#### Screenshot grounding data
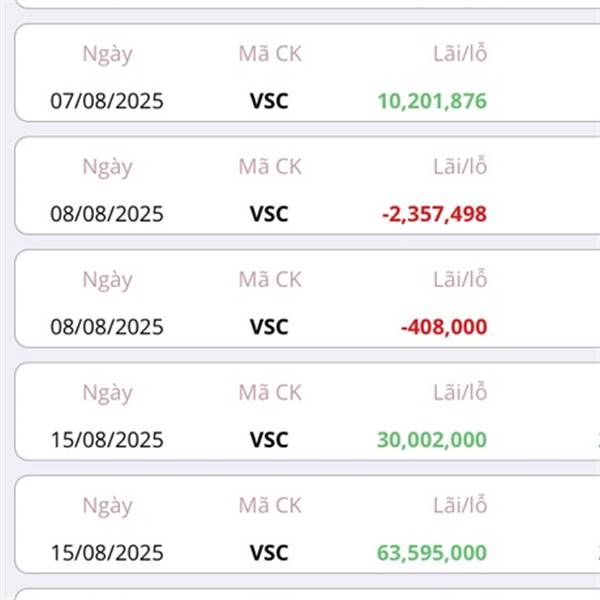Open the VSC ticker dated 07/08/2025

click(269, 101)
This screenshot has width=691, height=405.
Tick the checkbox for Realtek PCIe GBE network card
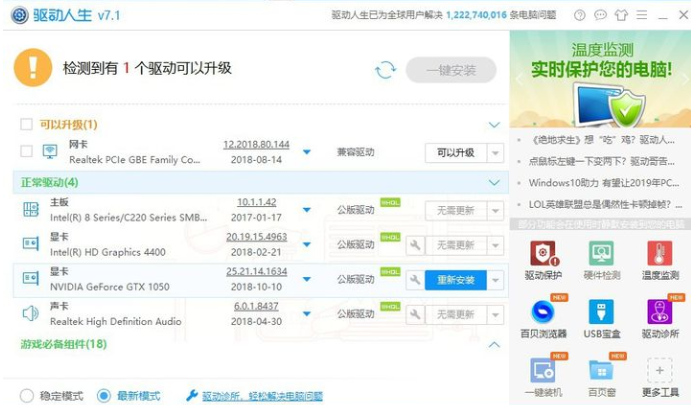click(x=27, y=152)
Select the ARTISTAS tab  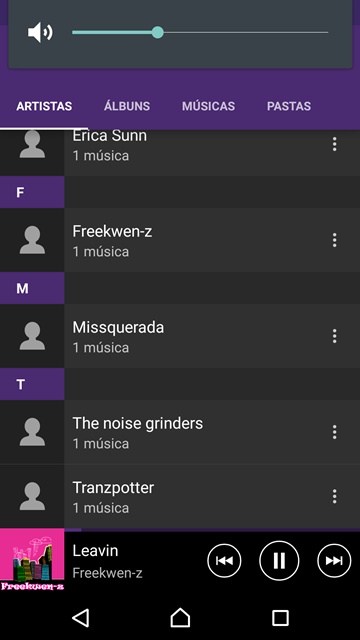click(x=44, y=106)
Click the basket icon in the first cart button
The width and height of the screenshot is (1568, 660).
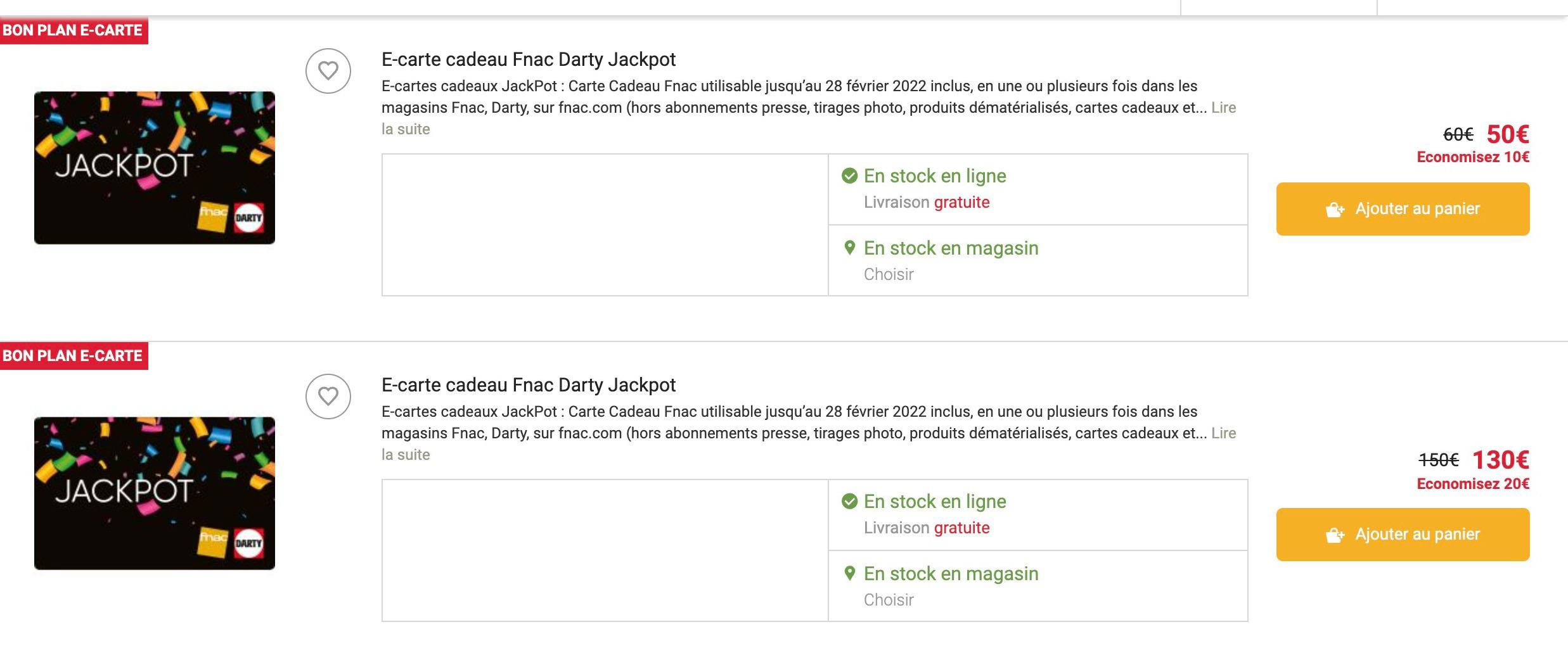click(1335, 210)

#### WHAT YOU HAVE TO DO
Extract, word for word, every line from the one holding "The width and" through the closing line of the data above. Do not include any pictures.

#### ANSWER TO THE EXERCISE
The width and height of the screenshot is (1568, 660).
click(1335, 210)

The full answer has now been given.